Quoted passage |
........

He chaired the boards of the Conservative Press Association from 1913 to 1920, Ukens Revy from 1919 to 1929, the Norwegian News Agency from 1920 to 1946 (vice chairman 1918 to 1920), and the Norse Federation from 1923 to 1946 (board member 1913 to 1915, vice chairman 1915 to 1923). He was the vice chairman of Det Nye Teater from 1928 to 1932, a board member of Morgenbladet from 1921 to 1933 as well as of the Institute for Comparative Research in Human Culture. He was a supervisory council member of Nationaltheatret.

==Political career==
Hambro had settled in Kristiania (Oslo), and in 1908 he became a board member of the Conservative Party there. He was selected as a member of Kristiania's school board in 1913. In 1921 he advanced to chairman, a post he held until 1923.

In the 1918 Norwegian parliamentary election he stood on the Conservative Party ballot in Uranienborg and was elected to the Parliament of Norway in that single-member constituency. He was nominated as the party's candidate in Uranienborg as a compromise candidate between the agrarian-conservative wing of Jens Bratlie and the liberal wing of Fredrik Stang, Nils Yngvar Ustvedt and Edvard Hagerup Bull (Bratlie, Stang and Ustvedt were former MPs from Uranienborg). Hambro received 14,501 votes, and thus won a landslide victory. The closest runner-up was G. E. Stubberød of Labour, who tallied only 1,504 votes.

After the change to plural-member constituencies Hambro was re-elected to Parliament from the constituency Kristiania in 1921, and, after it changed its name to Oslo, in 1924, 1927, 1930, 1933, 1936, 1945, 1949 and 1953. He was a member of Parliament from 1919 to 1957; amounting to ten consecutive terms in total (the 1940 election was called off because of World War II).

Hambro served as President of the Parliament from 30 June 1926 to 10 January 1934 and from 21 March 1935 to 3 December 1945, and President of the Assembly of the League of Nations delegates in 1939–40 and 1946. He had originally voted against Norway's accession to the League of Nations, as one of only three representatives from his party to do so, citing that the Versailles Treaty did not create decent grounds for such an international organization. He chaired the Standing Committee on Foreign and Constitutional Affairs from 1925 to 1945, and was then a member from 1945 to 1957. From 1945 to 1957 he was also a member of the Enlarged Committee on Foreign and Constitutional Affairs. In the Election Committee of the Parliament, he was the chairman from 1928 to 1945 and deputy chairman from 1945 to 1957.

Hambro served as acting party chairman in 1926, and party chairman from 1928 to 1934 and 1945 to 1954. He was also a central board member from 1934 to 1964. He was never a member of any government, despite that his party formed several cabinet during his parliamentary tenure. He instead chose to work as chairman of his party as well as its parliamentary group; the two posts had actually become open to him when Ivar Lykke chose to form his cabinet in 1926.

........

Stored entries

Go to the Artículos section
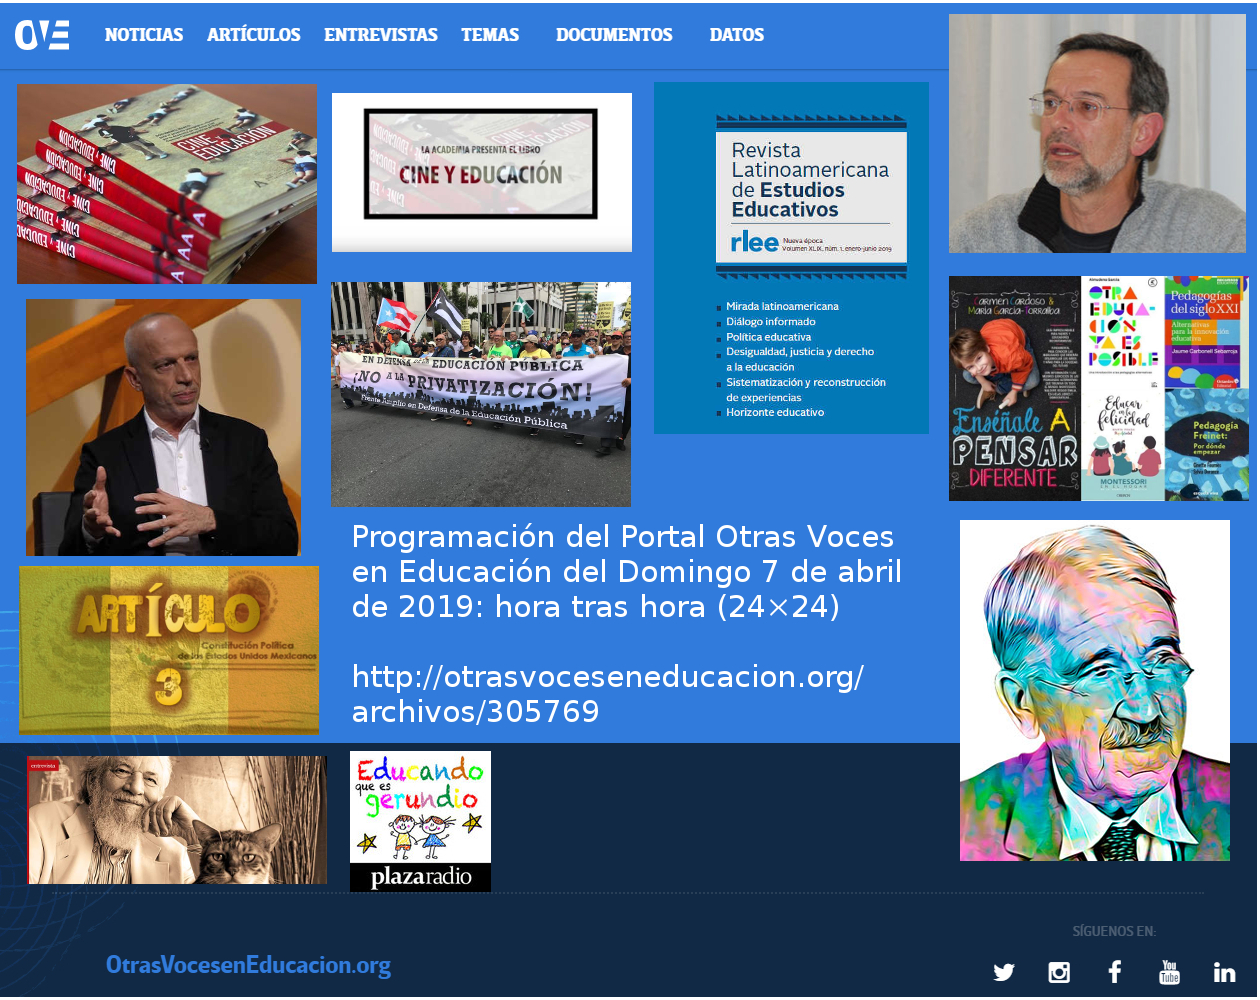 (x=254, y=35)
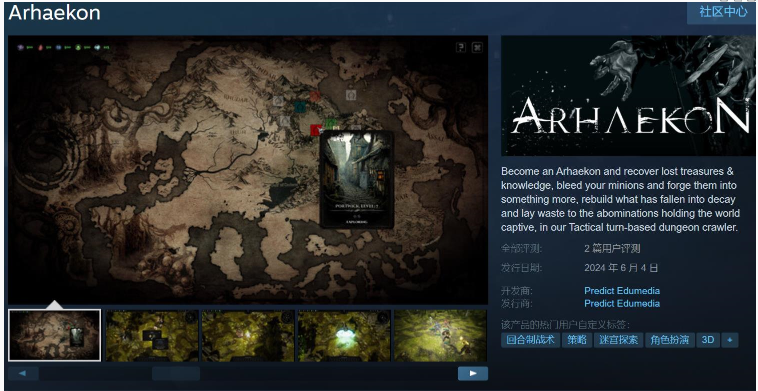Click the fullscreen expand icon in the screenshot
The image size is (758, 391).
tap(477, 47)
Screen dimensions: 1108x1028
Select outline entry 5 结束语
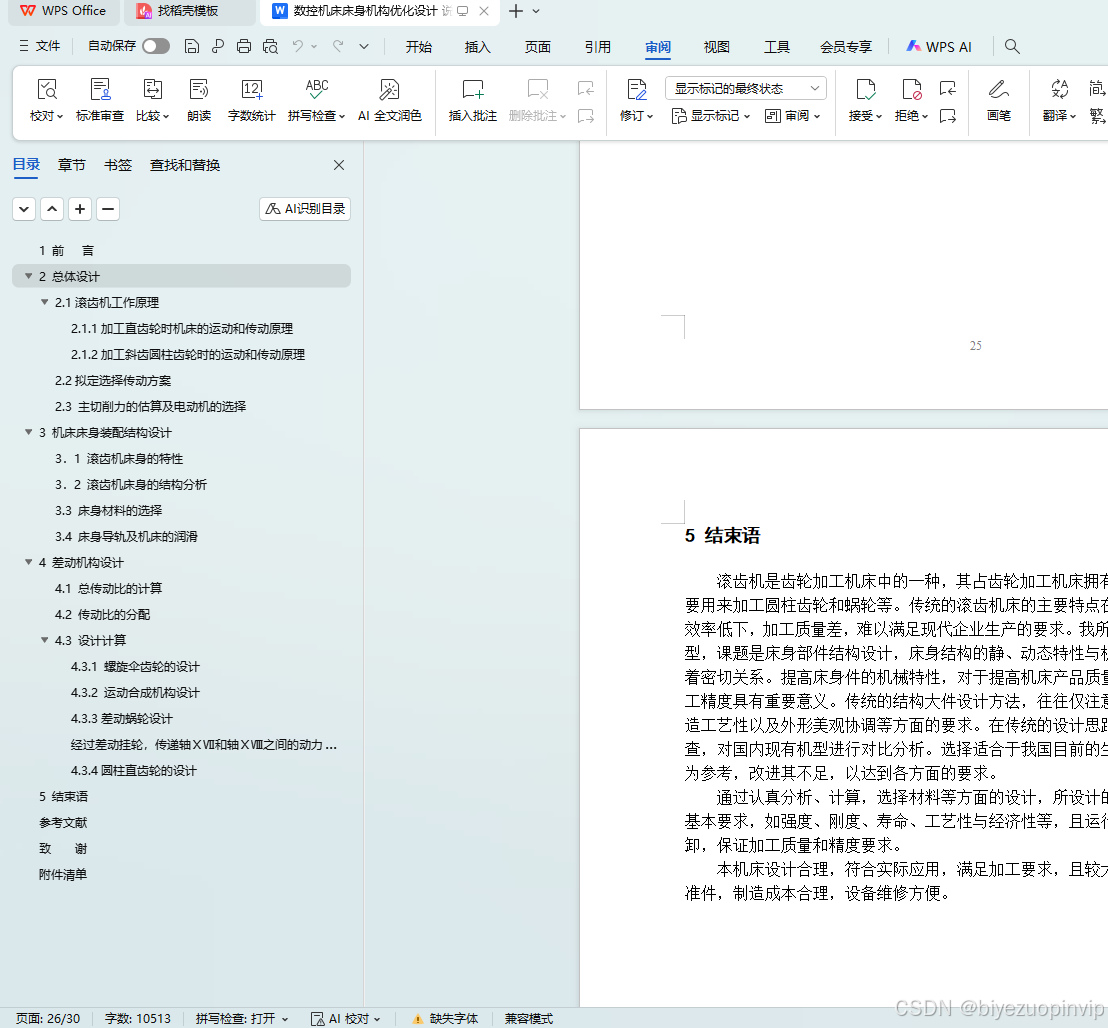pos(65,796)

........

Activity list |
A – According to the text on Hambro's career, how many votes did Hambro receive in the 1918 election in Uranienborg?
B – Extract the part of the text on Hambro's career from "Hambro served as President" to "chairman from 1945 to 1957.", word for word.

Results for the exercise |
A – He received 14,501 votes.

B –
Hambro served as President of the Parliament from 30 June 1926 to 10 January 1934 and from 21 March 1935 to 3 December 1945, and President of the Assembly of the League of Nations delegates in 1939–40 and 1946. He had originally voted against Norway's accession to the League of Nations, as one of only three representatives from his party to do so, citing that the Versailles Treaty did not create decent grounds for such an international organization. He chaired the Standing Committee on Foreign and Constitutional Affairs from 1925 to 1945, and was then a member from 1945 to 1957. From 1945 to 1957 he was also a member of the Enlarged Committee on Foreign and Constitutional Affairs. In the Election Committee of the Parliament, he was the chairman from 1928 to 1945 and deputy chairman from 1945 to 1957.